CXCR4, in fact, can be expressed in different isoforms in cells, sometimes in a predominant isoform and other times in multiple isoforms, glycosylated or non-glycosylated [60]. It exhibits, indeed, numerous post-translational modifications ranging from disulfide formation to tyrosine or serine chondroitin sulfation and including oligomerization and glycosylation, swinging the molecular weight between 40 and 110 kDa; 40 kDa molecules are believed to be monomers and 80 kDa as dimers [60].

To verify if EVs could affect angiogenic response, HBMEC cells were evaluated in term of proliferation, motility, and tube formation ability after EVs treatment. Data showed that U251 EVs promote cell proliferation in a dose-dependent manner; the more important effect is obtained after 72 h stimulating with 8 μg/ml EVs. Motility response, evaluated through a wound healing assay, had a similar trend; after 24 h, the wounds are more healed in the EVs treated points with respect to the untreated ones: specifically, cells treated with 8 μg/ml EVs almost completely closed the wound. Results obtained in the tube formation assay were also in line with the previous data confirming the ability of U251 EVs to stimulate endothelial cells activities in a dose-dependent manner. The proved pro-angiogenic abilities displayed by EVs could be explained, at least partially, in virtue of their VEGF content, as highlighted by ELISA, and TGFβ, analyzed by Western blot. VEGF, indeed, is well known for a long time as pro-angiogenic factors [44], and its release by tumor cells as a component of membrane vesicles has been already highlighted [61]; TGF-β also has potent effects on the function of endothelial cells affecting their proliferation, migration, and the extracellular matrix production [62].

In addition to angiogenesis stimulation, TGF-β, which is often abundant in tumor microenvironment, can affect tumor progression in several other ways since its signaling is involved in the regulation of proliferation, differentiation, and survival/apoptosis of all cells within the tumor microenvironment such as cancer cells, fibroblasts, endothelial cells, and immune cells [63, 64]. It can, also, affect the self-renewal of glioma-initiating stem cells and promote the immune suppression [63, 64]: TGF-β, in fact, enhances motility of monocytes, macrophages, NK cells, dendritic cells, and T cells increasing their recruitment in the tumor microenvironment but, in the meanwhile, directly inhibits their anti-tumor functions [64]. Since recruited cells, anyway, secrete growth factors, cytokines, chemokines, proteases, and extra-cellular matrix modifying enzymes, the result is an inflammation (which is a typical feature of GBMs) mediated by TGF-β that promotes tumorigenesis [64, 65].

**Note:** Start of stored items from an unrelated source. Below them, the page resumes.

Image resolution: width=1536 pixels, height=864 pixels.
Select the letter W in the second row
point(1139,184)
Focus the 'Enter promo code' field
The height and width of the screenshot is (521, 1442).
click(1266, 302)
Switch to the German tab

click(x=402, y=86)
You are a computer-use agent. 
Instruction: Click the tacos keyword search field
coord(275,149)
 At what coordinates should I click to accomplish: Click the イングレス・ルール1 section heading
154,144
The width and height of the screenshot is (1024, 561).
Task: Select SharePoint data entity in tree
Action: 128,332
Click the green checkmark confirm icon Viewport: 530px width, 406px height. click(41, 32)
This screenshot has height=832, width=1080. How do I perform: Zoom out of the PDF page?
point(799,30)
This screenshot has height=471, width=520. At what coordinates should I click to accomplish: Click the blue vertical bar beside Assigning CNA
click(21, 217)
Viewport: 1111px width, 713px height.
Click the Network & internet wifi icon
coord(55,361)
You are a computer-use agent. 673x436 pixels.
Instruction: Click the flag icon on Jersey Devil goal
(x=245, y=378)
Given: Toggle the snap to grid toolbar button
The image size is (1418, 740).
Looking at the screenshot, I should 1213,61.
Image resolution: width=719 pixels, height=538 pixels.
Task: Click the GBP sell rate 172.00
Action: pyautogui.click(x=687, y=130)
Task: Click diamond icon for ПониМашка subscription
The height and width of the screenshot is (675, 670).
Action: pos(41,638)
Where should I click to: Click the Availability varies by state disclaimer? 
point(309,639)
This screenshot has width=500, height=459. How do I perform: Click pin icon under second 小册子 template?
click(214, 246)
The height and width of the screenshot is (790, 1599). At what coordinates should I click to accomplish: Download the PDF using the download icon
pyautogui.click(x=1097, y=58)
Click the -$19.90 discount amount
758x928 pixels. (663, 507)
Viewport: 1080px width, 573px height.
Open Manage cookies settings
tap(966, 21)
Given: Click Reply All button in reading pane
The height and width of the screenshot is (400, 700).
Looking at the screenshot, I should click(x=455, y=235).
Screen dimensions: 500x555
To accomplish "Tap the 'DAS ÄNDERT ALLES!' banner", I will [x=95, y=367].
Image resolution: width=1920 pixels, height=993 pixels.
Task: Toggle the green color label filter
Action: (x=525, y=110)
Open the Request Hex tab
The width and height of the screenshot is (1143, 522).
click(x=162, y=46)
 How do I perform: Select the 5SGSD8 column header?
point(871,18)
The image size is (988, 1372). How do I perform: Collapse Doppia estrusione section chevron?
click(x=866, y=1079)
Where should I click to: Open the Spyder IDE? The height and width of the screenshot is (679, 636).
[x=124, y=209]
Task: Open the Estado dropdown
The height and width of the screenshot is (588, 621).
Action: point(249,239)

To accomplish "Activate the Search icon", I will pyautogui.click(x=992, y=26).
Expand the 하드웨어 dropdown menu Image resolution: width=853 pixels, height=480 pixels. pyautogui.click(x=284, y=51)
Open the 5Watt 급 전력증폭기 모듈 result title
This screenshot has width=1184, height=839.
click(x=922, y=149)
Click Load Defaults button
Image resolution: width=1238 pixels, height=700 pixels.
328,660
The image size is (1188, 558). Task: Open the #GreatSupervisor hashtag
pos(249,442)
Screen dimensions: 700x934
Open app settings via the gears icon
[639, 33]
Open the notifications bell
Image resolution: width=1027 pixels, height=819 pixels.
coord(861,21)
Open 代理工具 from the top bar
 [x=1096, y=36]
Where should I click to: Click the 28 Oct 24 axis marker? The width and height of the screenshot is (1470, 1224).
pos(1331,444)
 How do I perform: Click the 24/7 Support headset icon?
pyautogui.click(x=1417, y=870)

So, altogether, our results indicate that human glioblastoma cells release, in vitro, extracellular vesicles fully equipped for angiogenesis stimulation in terms of proteolytic enzymes (gelatinases and plasminogen activators) and pro-angiogenic growth factors (VEGF and TGF-β); they also carry the CXCR4 chemokine receptor, which is already known for its promoting-angiogenic properties. To such molecules, at least partially, could be attributed the stimulating effects of U251 EVs on endothelial cells in term of proliferation, motility, and tube formation.